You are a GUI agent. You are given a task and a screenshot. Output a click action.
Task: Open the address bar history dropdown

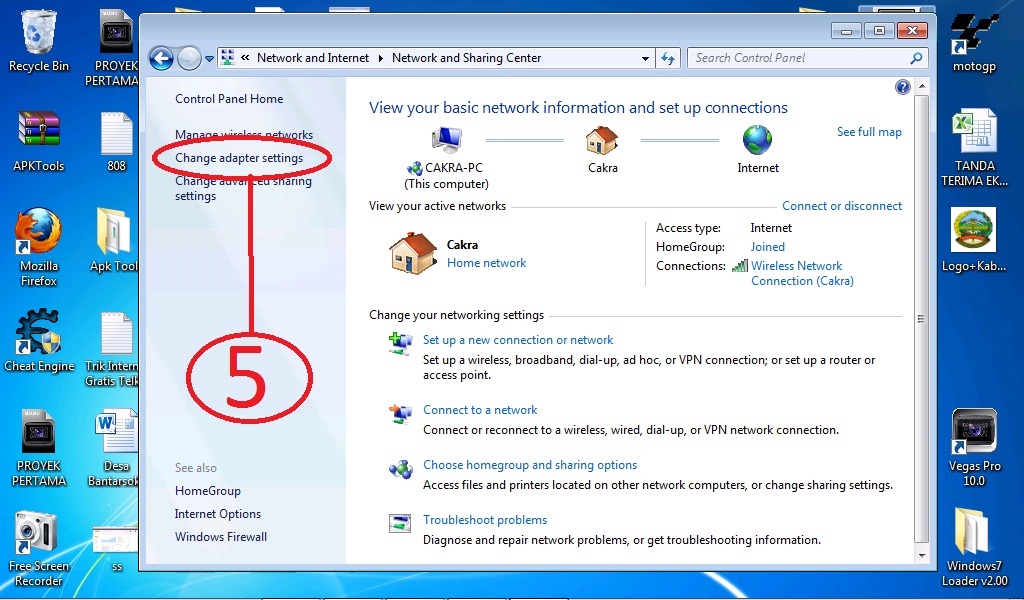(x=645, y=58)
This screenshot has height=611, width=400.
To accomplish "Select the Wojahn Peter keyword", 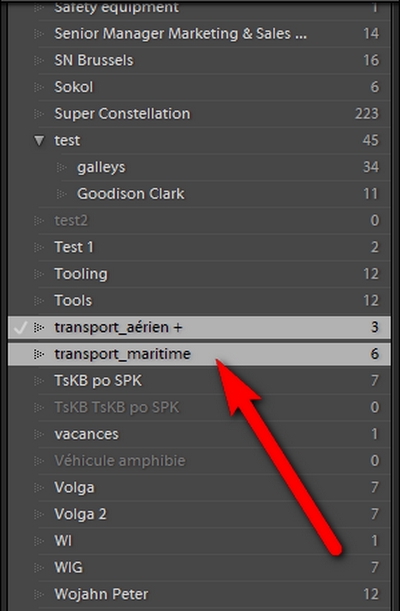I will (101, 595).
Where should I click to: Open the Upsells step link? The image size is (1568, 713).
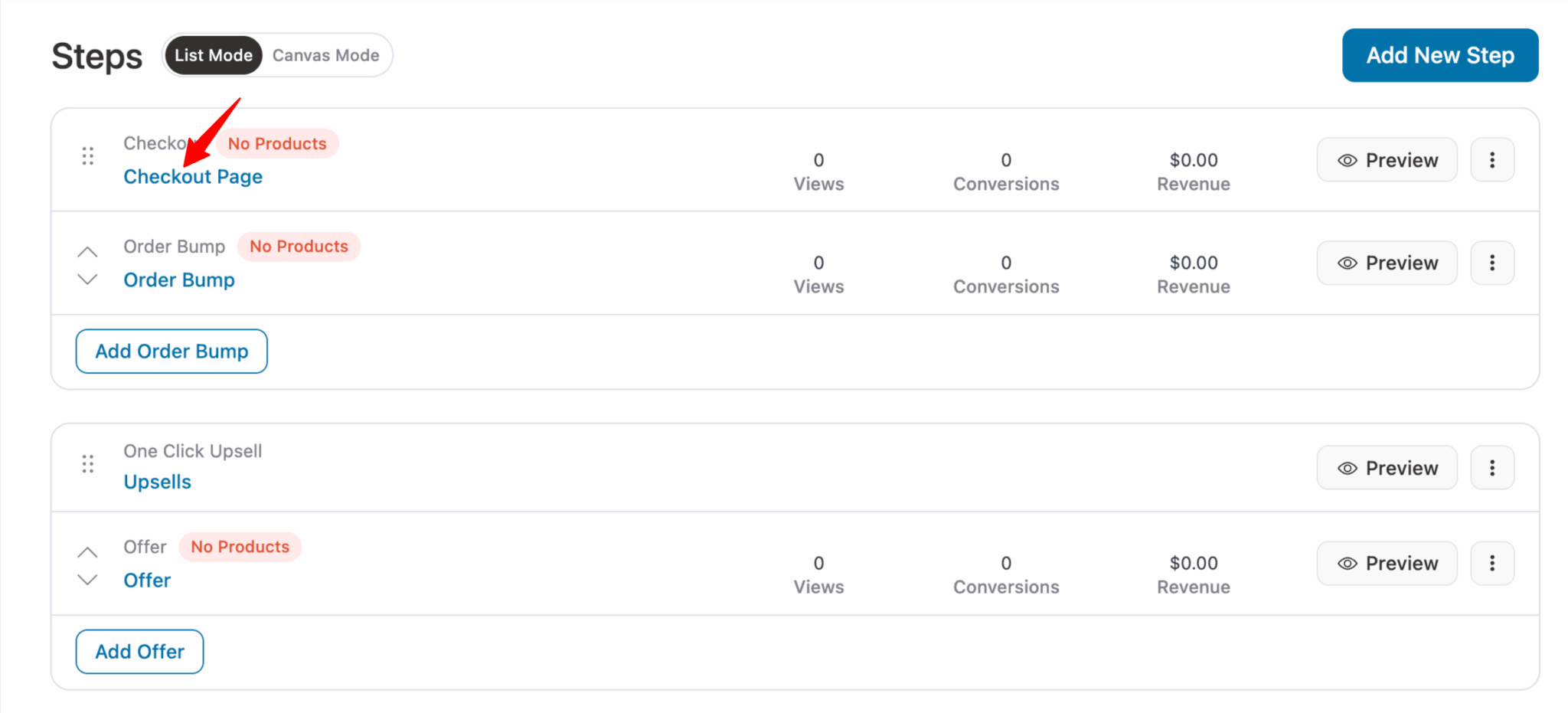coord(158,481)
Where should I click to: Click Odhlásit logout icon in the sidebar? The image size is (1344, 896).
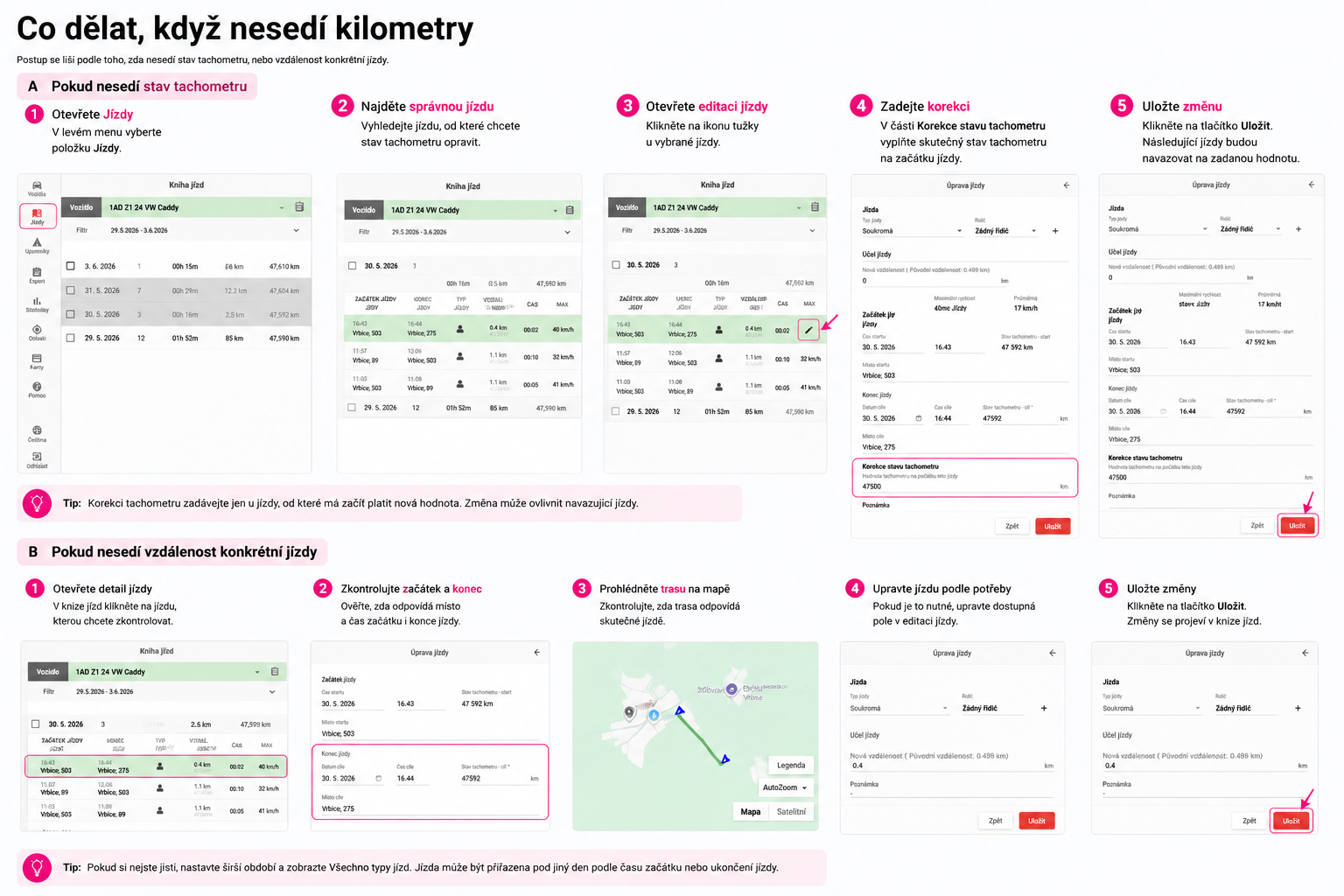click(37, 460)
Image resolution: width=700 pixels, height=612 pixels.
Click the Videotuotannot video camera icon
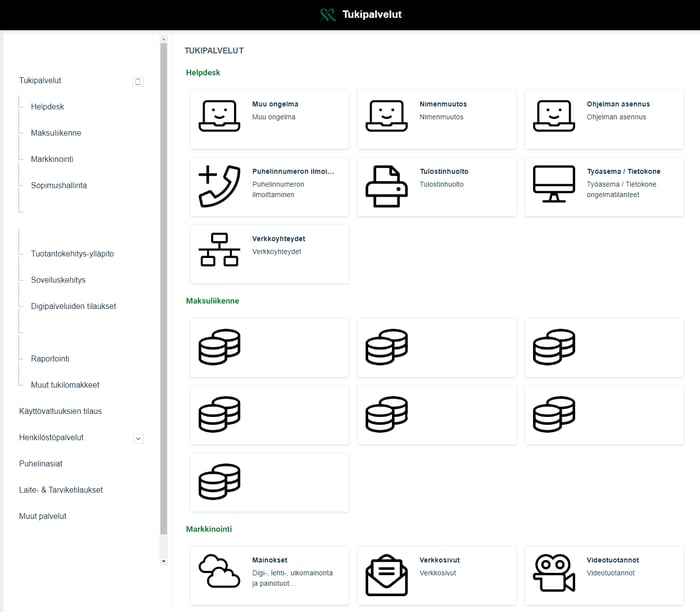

==

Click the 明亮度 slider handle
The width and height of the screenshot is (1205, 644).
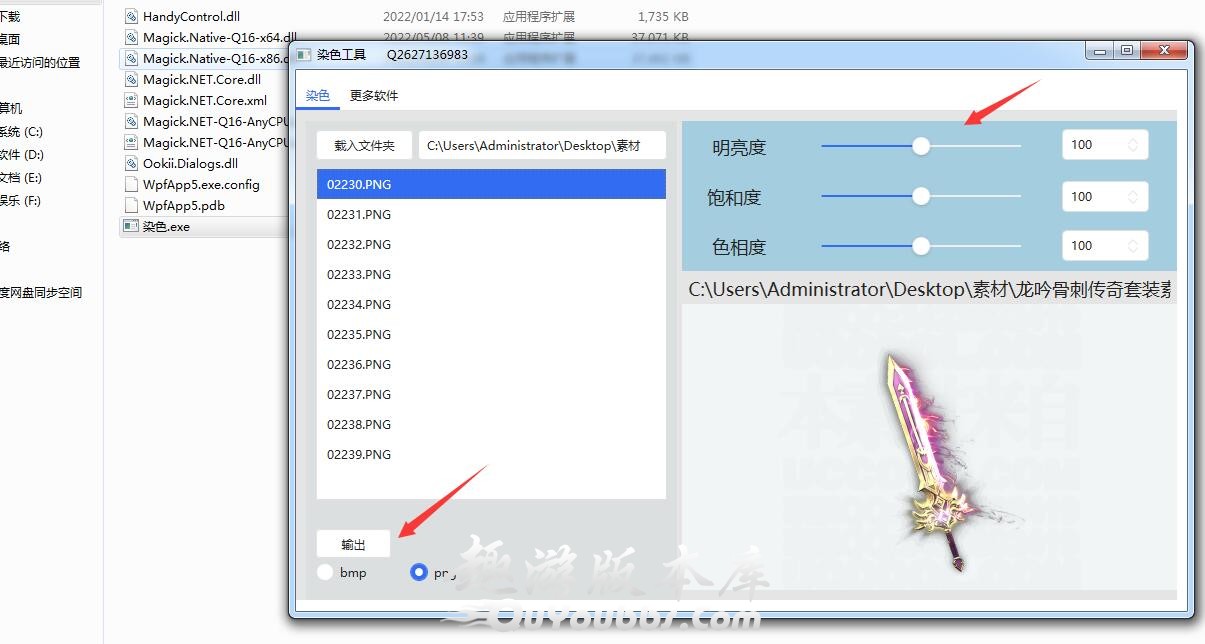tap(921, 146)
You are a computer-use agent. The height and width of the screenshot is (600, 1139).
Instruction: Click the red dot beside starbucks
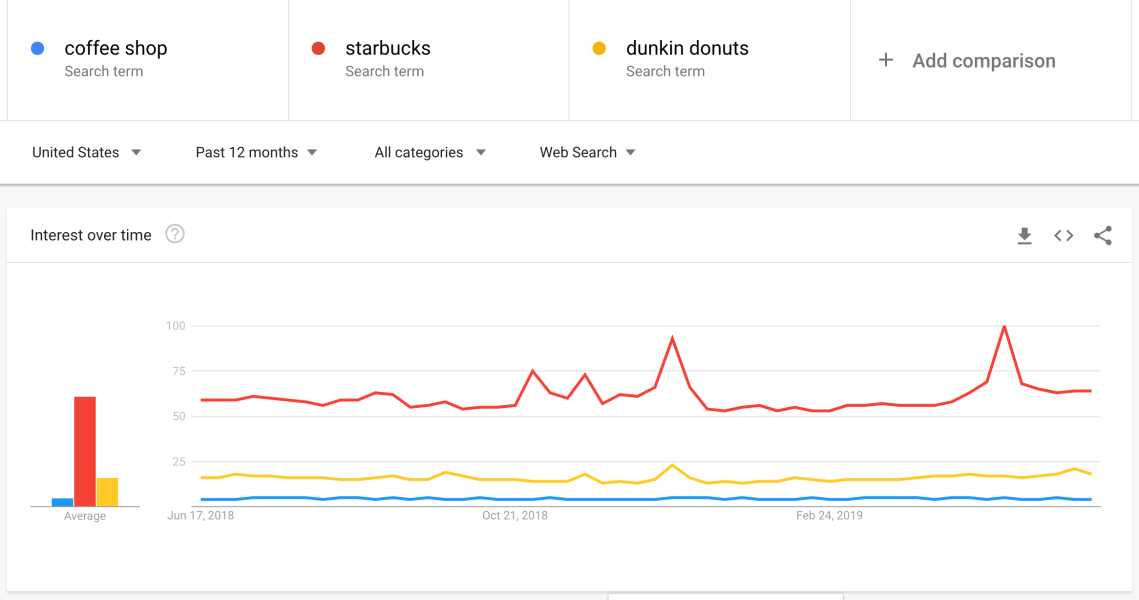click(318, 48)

==

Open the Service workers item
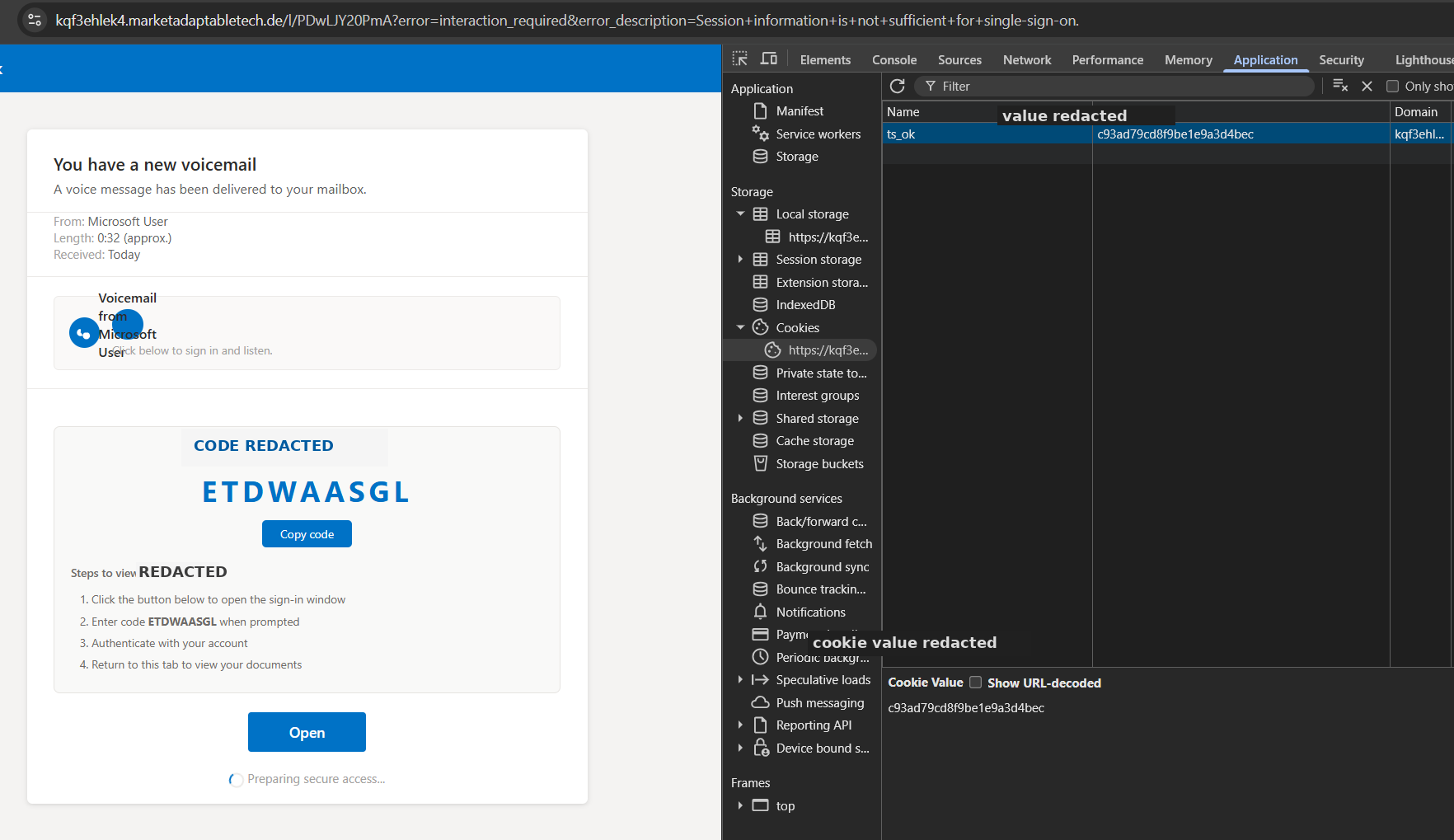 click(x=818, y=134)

--- Assigned task ---
Pull every line with the string "agent" from the data above.

--- Answer section ---
You are a GUI agent. You are given a task and a screenshot. Output a click action.
You are a computer-use agent. The height and width of the screenshot is (600, 1139).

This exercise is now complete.